Instrução 1: Transcreva, do texto sobre a Igreja Matriz de Nossa Senhora do Ó, o trecho que começa em "Há trinta anos" e segue até "apenas o básico.".

Nunca fui contra a reforma, afinal se não reformarem, ela desaba. Fui contra terem ignorado o aspecto de restauração. Gosto de divulgar fatos dessa natureza para que as crianças e os jovens se inspirem. A sociedade precisa participar, e nós, enquanto cidadãos (independentes de sermos membros de qualquer instituição), podemos fazer o que fiz. Hoje fui o autor do pedido de tombamento da Igreja Matriz de Nossa Senhora do Ó, amanhã será a criança ou o adolescente que ora lê este texto e na condição de um homem adulto, cuidará de outros espaços históricos.

Há trinta anos - infelizmente -, os próprios nisiaflorestenses pouco sabiam sobre a Igreja Matriz de Nossa Senhora do Ó (sobre os padres que a administraram, sobre detalhes curiosos dessa igreja), sobre a História da intelectual Nísia Floresta e sobre a história do próprio município. Sabiam apenas o básico.

Em 1992 passei a pesquisar e escrever textos sobre tudo o que dizia respeito a esse município. Produzi o mais completo estudo sobre essa igreja ao longo desses 30 anos. Não foi fácil, pois, antes de mim, não houve quem tivesse levantado  estudos substanciais e os compilado, exceto dados básicos sobre alguns tópicos. Não havia nada impresso nem on line.

Linhas de dados de apontamento

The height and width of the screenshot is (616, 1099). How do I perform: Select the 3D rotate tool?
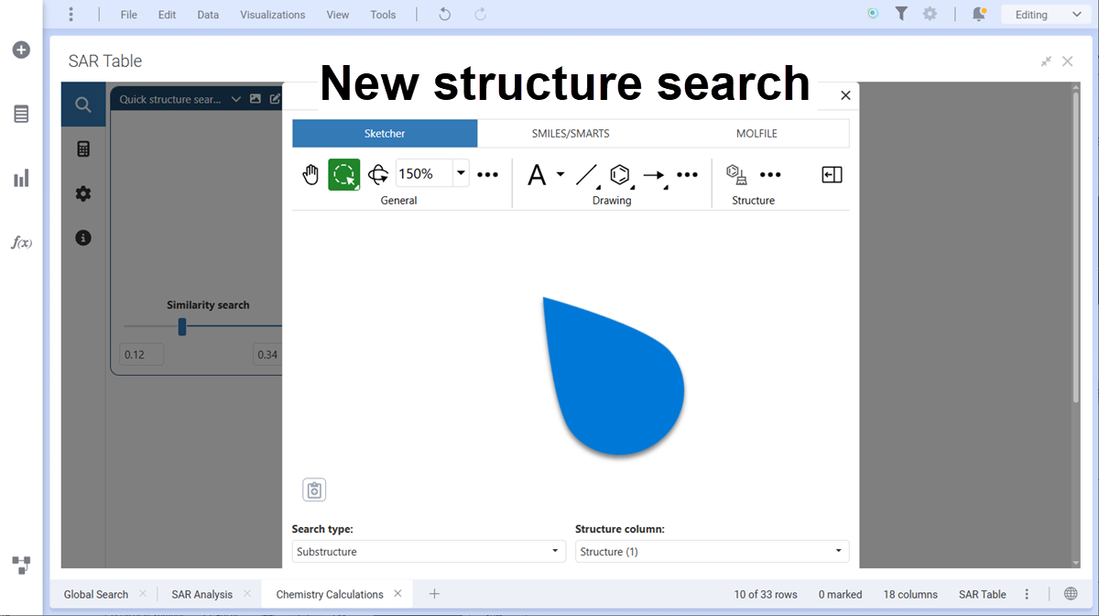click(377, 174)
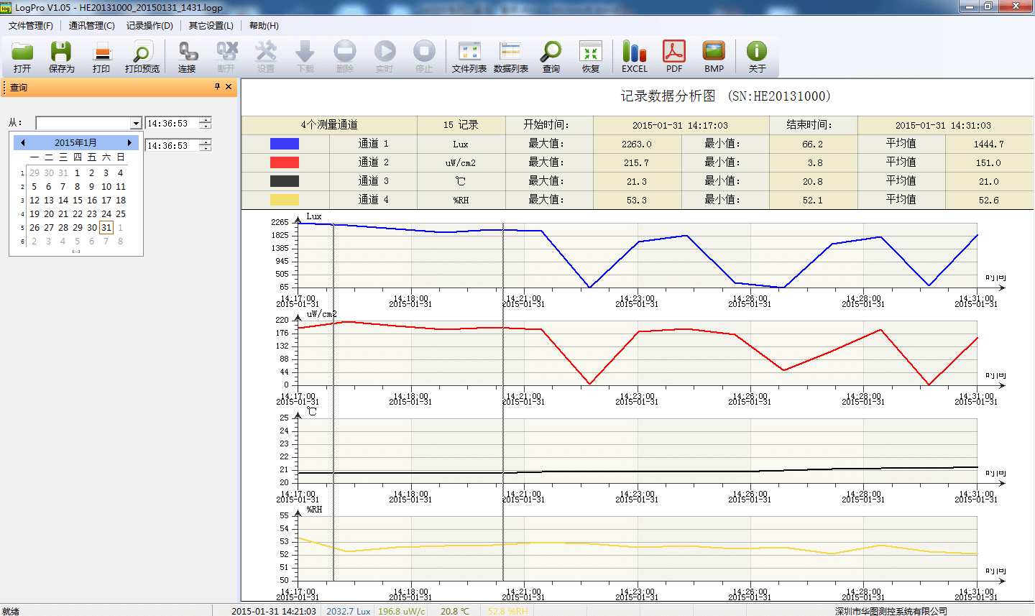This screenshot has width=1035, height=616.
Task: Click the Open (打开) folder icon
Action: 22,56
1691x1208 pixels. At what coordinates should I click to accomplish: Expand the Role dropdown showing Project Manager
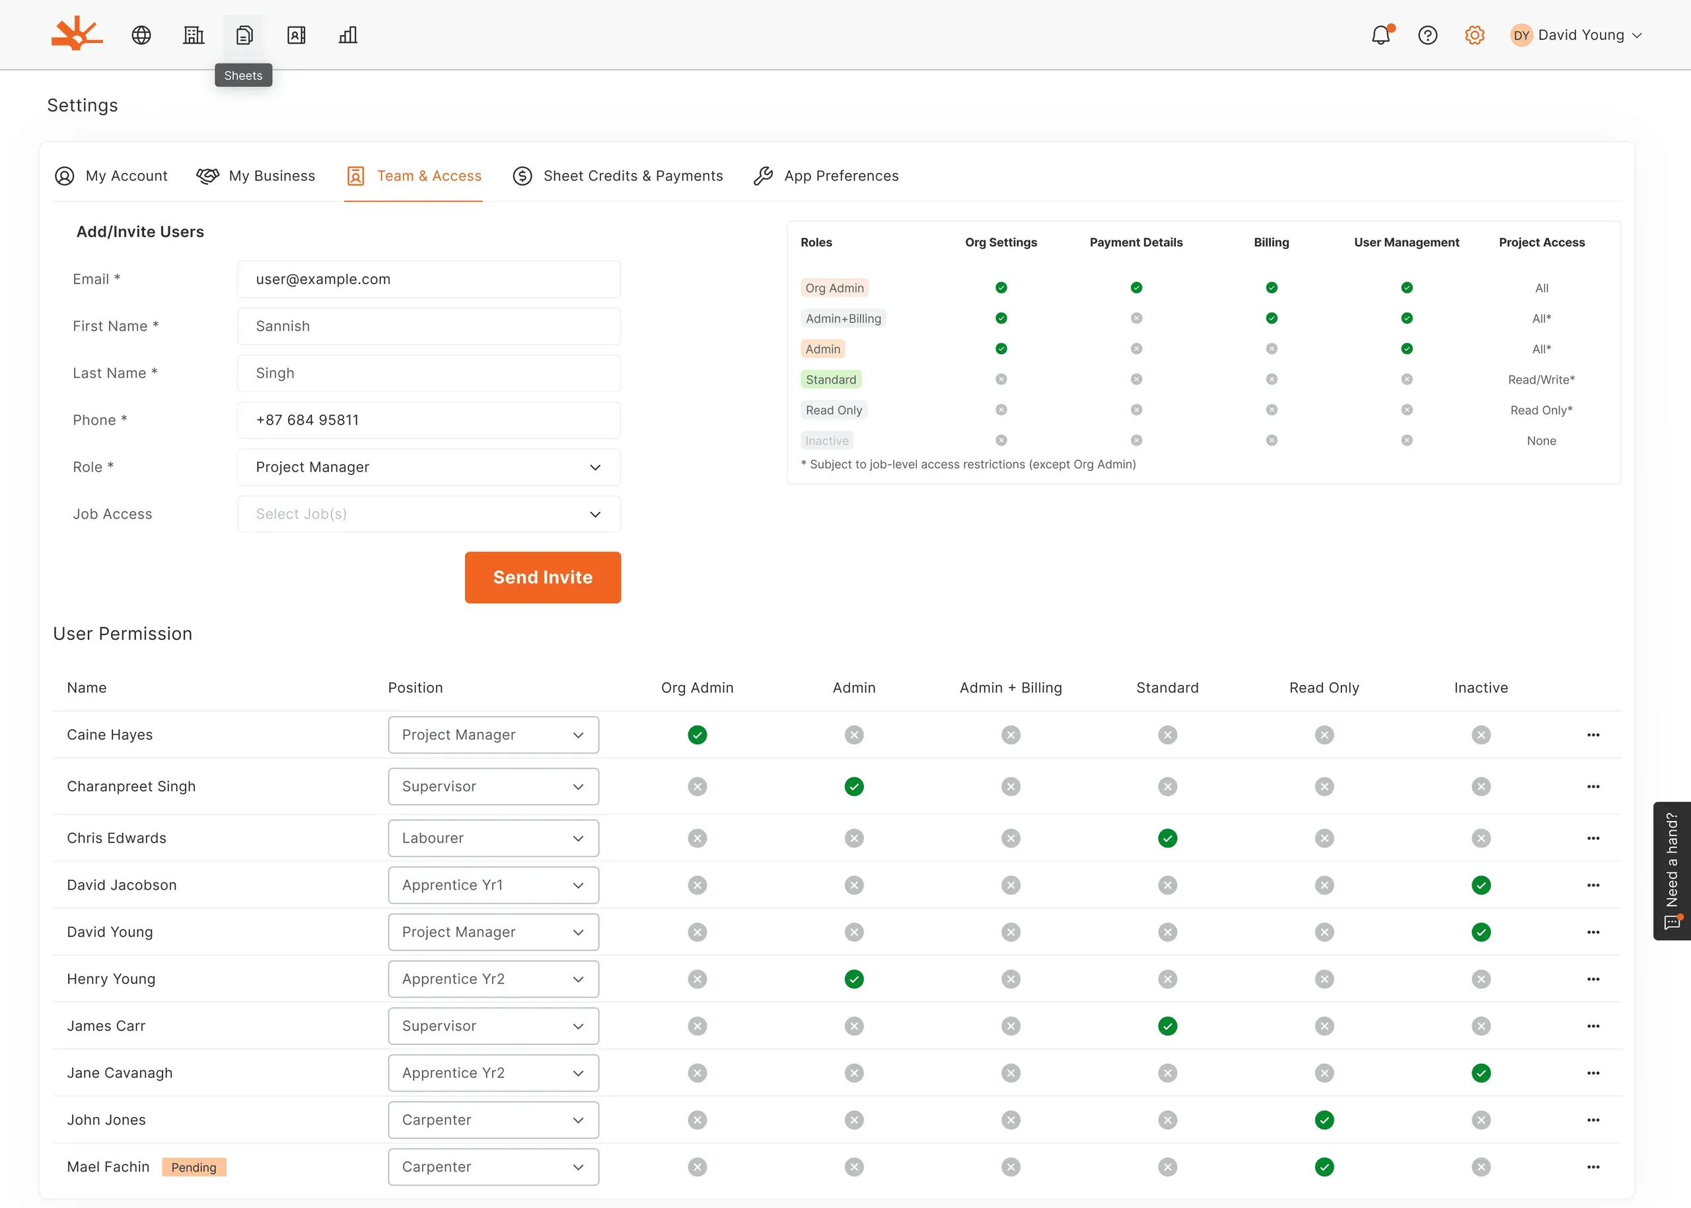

Instrução 2: Reproduza todas as entradas trocando "pixels" por "px", sem nenhuma outra alteração, e deixe as imagens fora da resposta.

Resposta completa 1:
Há trinta anos - infelizmente -, os próprios nisiaflorestenses pouco sabiam sobre a Igreja Matriz de Nossa Senhora do Ó (sobre os padres que a administraram, sobre detalhes curiosos dessa igreja), sobre a História da intelectual Nísia Floresta e sobre a história do próprio município. Sabiam apenas o básico.

Resposta completa 2:
The height and width of the screenshot is (616, 1099). How do I perform: Select the 3D rotate tool?
click(377, 174)
This screenshot has width=1035, height=616.
Task: Click the Open (打开) folder icon
Action: 22,56
1691x1208 px. At what coordinates should I click to accomplish: Expand the Role dropdown showing Project Manager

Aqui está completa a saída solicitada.